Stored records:
▼

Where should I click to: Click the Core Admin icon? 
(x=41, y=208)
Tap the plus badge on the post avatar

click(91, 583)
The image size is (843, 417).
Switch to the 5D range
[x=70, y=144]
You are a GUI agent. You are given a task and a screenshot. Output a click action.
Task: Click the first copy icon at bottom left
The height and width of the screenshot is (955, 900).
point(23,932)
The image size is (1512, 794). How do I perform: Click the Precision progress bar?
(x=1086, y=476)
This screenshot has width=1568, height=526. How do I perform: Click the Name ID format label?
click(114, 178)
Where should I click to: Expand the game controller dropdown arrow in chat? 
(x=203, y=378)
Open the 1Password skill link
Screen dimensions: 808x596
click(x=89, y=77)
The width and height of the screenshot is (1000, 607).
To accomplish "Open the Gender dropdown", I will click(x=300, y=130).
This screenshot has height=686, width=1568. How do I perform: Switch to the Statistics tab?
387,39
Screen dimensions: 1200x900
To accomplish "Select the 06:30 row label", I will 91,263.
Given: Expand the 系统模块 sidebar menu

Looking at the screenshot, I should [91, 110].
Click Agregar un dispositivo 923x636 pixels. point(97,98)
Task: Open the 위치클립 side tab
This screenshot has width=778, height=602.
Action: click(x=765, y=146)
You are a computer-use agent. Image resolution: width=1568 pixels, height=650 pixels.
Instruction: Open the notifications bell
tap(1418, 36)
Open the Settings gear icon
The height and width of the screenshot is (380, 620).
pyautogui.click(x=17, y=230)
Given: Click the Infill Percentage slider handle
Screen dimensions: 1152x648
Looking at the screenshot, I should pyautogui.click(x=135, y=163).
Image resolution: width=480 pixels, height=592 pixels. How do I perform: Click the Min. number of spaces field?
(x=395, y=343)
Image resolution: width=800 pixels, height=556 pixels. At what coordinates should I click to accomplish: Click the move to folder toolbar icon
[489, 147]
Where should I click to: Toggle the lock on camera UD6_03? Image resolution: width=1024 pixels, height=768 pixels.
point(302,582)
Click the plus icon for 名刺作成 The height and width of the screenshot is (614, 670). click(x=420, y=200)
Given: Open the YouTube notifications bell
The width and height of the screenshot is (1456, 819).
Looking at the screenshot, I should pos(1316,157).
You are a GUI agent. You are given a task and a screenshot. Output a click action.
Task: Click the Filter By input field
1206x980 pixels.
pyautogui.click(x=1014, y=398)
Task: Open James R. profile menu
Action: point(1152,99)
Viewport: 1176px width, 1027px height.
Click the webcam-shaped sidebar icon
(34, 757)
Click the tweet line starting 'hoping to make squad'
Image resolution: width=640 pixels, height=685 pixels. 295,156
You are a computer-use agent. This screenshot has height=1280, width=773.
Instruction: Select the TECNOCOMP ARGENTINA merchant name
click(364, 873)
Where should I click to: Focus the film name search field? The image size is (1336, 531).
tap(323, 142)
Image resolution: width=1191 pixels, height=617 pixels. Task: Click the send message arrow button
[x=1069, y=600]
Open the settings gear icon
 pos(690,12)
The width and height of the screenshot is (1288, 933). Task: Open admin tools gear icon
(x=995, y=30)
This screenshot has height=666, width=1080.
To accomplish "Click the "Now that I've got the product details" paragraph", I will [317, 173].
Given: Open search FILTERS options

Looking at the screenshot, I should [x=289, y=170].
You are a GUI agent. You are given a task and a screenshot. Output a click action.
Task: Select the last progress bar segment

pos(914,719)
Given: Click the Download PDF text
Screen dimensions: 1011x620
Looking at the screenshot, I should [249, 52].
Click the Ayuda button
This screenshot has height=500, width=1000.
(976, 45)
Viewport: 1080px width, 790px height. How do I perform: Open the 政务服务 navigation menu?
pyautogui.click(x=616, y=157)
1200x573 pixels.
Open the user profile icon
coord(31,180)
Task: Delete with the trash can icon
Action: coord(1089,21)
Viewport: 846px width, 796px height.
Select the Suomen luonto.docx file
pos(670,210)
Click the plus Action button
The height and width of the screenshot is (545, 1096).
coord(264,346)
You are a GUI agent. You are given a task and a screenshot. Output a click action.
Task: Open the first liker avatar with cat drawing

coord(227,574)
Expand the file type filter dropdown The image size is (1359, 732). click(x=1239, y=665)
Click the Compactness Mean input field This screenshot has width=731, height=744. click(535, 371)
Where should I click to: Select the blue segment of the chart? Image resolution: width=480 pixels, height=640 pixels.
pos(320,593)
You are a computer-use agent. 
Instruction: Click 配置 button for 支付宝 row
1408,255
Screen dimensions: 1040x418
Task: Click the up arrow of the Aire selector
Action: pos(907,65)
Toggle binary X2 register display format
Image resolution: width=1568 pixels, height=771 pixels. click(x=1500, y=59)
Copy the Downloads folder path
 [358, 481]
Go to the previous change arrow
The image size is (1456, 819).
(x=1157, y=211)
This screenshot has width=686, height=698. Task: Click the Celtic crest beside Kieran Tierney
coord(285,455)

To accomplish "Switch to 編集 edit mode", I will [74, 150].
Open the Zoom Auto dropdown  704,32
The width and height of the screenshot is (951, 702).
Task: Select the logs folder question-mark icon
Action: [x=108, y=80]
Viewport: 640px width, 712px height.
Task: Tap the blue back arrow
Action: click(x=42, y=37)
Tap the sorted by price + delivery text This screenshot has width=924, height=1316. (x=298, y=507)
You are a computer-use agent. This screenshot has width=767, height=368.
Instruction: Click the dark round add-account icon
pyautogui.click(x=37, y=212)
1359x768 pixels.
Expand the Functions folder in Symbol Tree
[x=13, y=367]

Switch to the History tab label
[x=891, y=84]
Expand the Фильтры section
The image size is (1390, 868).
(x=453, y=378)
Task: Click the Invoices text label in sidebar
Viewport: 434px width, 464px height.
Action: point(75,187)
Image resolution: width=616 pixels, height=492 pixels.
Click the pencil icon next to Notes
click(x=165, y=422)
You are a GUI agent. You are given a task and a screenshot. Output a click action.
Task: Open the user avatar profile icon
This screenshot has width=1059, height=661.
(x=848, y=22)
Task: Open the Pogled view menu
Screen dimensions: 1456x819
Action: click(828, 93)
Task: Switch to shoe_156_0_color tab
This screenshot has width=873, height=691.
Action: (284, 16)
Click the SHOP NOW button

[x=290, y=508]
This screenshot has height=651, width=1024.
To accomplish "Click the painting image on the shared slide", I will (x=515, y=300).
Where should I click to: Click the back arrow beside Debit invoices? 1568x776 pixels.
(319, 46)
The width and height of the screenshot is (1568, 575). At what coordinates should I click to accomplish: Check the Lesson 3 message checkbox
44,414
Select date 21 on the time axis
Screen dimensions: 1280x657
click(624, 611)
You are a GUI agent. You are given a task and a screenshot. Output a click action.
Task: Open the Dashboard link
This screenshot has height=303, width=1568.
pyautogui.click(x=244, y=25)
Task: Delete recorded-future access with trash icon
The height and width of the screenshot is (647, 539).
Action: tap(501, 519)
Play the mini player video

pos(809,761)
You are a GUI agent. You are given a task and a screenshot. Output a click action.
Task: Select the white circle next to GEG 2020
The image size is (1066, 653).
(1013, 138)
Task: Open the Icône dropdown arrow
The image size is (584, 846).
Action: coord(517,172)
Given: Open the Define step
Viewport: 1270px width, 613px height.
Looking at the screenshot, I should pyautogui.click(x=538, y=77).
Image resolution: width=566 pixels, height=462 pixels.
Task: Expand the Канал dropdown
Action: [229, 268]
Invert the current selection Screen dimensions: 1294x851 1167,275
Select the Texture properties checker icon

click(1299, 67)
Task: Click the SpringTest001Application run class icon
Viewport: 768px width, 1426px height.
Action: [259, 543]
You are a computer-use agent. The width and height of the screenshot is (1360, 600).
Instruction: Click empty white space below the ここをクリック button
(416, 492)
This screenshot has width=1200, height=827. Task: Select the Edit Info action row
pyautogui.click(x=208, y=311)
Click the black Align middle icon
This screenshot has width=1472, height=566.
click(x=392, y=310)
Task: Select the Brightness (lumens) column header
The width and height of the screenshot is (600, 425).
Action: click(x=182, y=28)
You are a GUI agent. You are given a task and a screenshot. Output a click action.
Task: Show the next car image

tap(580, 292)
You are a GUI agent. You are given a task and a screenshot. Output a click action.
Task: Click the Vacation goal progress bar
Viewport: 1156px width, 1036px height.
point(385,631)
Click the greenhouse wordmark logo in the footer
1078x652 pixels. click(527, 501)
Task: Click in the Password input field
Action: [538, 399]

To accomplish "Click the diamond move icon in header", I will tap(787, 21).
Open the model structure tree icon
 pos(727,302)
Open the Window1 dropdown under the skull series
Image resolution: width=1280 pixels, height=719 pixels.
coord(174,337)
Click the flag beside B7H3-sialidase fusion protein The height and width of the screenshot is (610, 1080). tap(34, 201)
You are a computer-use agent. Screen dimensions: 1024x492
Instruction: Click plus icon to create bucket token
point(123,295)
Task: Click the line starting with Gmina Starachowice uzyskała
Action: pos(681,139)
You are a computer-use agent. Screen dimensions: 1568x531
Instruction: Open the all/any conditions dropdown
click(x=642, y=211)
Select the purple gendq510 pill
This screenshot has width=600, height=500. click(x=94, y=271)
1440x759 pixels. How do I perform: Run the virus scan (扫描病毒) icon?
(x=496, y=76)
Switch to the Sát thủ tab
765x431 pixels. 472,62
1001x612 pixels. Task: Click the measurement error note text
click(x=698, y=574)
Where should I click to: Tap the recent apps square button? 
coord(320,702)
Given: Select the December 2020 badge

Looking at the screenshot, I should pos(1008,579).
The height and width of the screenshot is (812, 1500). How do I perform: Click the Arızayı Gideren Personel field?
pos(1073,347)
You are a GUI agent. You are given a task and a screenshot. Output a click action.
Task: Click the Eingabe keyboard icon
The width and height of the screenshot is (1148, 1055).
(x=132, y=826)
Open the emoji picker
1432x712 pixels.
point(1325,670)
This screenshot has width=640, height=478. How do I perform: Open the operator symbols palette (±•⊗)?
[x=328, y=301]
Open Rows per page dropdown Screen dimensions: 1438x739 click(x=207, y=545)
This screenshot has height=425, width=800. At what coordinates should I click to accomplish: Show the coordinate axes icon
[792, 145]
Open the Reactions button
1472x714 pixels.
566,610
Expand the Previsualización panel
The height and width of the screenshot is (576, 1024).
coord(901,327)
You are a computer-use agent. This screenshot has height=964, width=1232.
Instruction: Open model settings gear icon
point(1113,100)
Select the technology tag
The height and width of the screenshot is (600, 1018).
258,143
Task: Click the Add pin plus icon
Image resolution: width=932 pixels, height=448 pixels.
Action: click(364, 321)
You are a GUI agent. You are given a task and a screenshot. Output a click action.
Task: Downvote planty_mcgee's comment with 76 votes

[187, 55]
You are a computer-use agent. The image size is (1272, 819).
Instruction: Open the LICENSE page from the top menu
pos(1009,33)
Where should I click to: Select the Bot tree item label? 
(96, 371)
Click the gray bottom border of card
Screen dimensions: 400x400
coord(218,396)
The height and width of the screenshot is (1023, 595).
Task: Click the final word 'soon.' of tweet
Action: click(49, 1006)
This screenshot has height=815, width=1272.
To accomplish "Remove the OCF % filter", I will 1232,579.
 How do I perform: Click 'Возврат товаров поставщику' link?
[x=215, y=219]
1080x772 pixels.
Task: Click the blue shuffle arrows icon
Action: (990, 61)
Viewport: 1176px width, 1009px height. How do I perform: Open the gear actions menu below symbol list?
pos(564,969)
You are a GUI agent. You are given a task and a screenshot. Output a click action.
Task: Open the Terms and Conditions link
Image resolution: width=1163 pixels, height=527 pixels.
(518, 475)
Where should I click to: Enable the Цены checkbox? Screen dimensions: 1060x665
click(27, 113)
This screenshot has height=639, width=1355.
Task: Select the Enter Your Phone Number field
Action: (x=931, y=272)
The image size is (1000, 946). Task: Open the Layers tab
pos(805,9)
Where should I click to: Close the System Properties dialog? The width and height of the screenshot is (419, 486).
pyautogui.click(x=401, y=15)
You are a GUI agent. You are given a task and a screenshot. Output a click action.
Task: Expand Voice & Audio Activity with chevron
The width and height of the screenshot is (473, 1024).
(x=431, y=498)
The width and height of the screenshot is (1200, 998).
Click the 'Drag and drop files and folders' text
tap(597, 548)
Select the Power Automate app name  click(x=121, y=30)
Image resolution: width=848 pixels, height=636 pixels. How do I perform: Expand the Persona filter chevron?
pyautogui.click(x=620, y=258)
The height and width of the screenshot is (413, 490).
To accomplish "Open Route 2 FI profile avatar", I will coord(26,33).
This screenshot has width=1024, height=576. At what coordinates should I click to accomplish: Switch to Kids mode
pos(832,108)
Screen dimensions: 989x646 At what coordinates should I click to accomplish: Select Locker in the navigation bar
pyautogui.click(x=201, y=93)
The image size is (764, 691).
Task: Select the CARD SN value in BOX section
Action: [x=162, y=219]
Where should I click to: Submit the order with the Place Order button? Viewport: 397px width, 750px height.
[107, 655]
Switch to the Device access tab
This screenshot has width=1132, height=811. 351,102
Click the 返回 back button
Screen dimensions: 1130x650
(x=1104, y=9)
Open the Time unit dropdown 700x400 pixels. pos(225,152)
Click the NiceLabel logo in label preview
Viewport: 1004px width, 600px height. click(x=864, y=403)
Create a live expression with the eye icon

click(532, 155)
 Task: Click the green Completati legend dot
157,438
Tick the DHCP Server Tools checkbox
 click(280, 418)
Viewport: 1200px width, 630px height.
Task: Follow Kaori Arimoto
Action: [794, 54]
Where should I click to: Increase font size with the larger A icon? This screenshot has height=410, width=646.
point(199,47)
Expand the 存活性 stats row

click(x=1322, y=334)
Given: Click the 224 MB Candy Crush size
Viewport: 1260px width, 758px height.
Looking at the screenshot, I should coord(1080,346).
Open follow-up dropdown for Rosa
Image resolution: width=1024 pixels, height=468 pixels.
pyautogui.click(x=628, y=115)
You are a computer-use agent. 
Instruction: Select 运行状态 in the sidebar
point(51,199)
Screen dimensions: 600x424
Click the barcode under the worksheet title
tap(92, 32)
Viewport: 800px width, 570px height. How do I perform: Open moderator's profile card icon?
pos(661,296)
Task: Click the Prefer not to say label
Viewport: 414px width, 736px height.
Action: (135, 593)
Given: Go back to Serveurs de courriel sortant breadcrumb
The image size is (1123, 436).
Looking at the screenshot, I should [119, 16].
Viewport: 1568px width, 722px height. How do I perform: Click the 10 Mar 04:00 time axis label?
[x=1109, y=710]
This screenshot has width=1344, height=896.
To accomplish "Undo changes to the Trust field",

▲

Problem requirements: Please print the lines from the start of the records up to and including the line with "Task: Open the 위치클립 side tab", copying each one exactly and leaving out the rest.

Solution to this exercise:
Where should I click to: Click the Core Admin icon? 
(x=41, y=208)
Tap the plus badge on the post avatar

click(91, 583)
The image size is (843, 417).
Switch to the 5D range
[x=70, y=144]
You are a GUI agent. You are given a task and a screenshot. Output a click action.
Task: Click the first copy icon at bottom left
The height and width of the screenshot is (955, 900).
point(23,932)
The image size is (1512, 794). How do I perform: Click the Precision progress bar?
(x=1086, y=476)
This screenshot has width=1568, height=526. How do I perform: Click the Name ID format label?
click(114, 178)
Where should I click to: Expand the game controller dropdown arrow in chat? 
(x=203, y=378)
Open the 1Password skill link
Screen dimensions: 808x596
click(x=89, y=77)
The width and height of the screenshot is (1000, 607).
To accomplish "Open the Gender dropdown", I will click(x=300, y=130).
This screenshot has height=686, width=1568. How do I perform: Switch to the Statistics tab?
387,39
Screen dimensions: 1200x900
To accomplish "Select the 06:30 row label", I will 91,263.
Given: Expand the 系统模块 sidebar menu

Looking at the screenshot, I should [91, 110].
Click Agregar un dispositivo 923x636 pixels. point(97,98)
Task: Open the 위치클립 side tab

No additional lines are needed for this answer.